Once we have developed this vision, we need to turn this into a financial goal. If you want to retire and have two homes, how much will this cost? What is the cost to maintain these homes? The questions may seem difficult to answer; however, you can use estimates based on your current spending habits. Also, there is a lot of information that you can find online to get some estimates quickly.

Now that you have a goal, we look at where you stand. We look at all of your assets, liabilities, income, expenses, insurance policies etc. This helps us establish where you stand so you can determine what is needed to get you to your goal. This is important because it will not only give us a starting point for the lifestyle you would like to maintain in retirement but also what your retirement will cost. There are a variety of rules, typically based on your age and what percent of your expense level you should prepare for. I prefer coming up with a customized target for each person. If someone wants to be a luxury world traveler in retirement, their expenses will be a lot higher than someone who wants to stay home and read in retirement. This is why I am not a fan of using general rules for planning your specific goals.

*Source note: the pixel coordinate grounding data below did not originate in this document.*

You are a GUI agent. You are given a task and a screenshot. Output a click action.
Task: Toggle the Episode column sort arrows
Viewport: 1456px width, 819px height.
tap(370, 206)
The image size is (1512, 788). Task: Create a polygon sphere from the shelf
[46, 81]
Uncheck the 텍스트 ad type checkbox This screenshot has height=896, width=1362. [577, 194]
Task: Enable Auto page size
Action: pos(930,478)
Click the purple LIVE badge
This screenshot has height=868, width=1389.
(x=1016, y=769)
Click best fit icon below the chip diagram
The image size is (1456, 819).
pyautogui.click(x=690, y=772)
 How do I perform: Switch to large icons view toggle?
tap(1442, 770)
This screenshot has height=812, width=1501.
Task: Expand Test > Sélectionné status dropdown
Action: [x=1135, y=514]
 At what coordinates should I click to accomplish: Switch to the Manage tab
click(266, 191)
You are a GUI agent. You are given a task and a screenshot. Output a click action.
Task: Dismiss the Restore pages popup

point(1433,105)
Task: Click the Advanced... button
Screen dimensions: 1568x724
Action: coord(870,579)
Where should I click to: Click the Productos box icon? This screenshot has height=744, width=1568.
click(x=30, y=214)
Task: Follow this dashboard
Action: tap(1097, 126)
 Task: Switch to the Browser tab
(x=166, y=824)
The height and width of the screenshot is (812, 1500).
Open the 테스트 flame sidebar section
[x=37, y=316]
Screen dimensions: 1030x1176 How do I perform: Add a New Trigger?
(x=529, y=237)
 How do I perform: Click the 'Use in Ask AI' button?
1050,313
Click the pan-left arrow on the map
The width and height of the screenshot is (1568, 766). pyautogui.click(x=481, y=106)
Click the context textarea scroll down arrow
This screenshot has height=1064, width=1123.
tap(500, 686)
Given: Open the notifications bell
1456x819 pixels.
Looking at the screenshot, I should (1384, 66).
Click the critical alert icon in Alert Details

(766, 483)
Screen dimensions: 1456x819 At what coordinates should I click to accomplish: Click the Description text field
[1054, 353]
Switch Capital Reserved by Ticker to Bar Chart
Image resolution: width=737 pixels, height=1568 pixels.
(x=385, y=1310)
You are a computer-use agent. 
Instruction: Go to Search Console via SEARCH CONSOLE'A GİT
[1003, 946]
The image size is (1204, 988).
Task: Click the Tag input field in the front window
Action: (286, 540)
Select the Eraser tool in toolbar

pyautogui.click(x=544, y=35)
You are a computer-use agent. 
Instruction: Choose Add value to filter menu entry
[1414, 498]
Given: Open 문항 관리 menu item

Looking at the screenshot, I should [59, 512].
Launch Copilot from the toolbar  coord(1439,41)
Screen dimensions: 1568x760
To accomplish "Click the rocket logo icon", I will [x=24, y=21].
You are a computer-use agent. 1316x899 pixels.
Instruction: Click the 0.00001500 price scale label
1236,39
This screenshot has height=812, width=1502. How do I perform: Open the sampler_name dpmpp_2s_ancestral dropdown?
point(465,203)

We then review your personal risk tolerance and the current markets to create a hypothetical rate of return. I typically assume a rate of return between 6%-7%. Throughout my career, people have asked about this target. When the markets are going up, people think they can get double digit returns forever. When the markets are going down, people think 6%-7% is impossible.

Another important input is inflation. We currently use inflation at 3.87%. Since 1929, inflation has only been at this level or above it 1/3 of the time. Only once has inflation been at or above this level since 1990. This is a conservative assumption. If you have a little more in retirement, that is a good problem versus not having enough.

Finally, now that we have developed your financial plan, we need to make sure your investments are managed in line with your risk tolerance and your goals.

If getting your finances in order is one of your New Year’s Resolutions, make sure you get started on it. This may sound like a lot of work, however once you have gotten the system set up, it only takes a few hours a year to keep you headed in the right direction.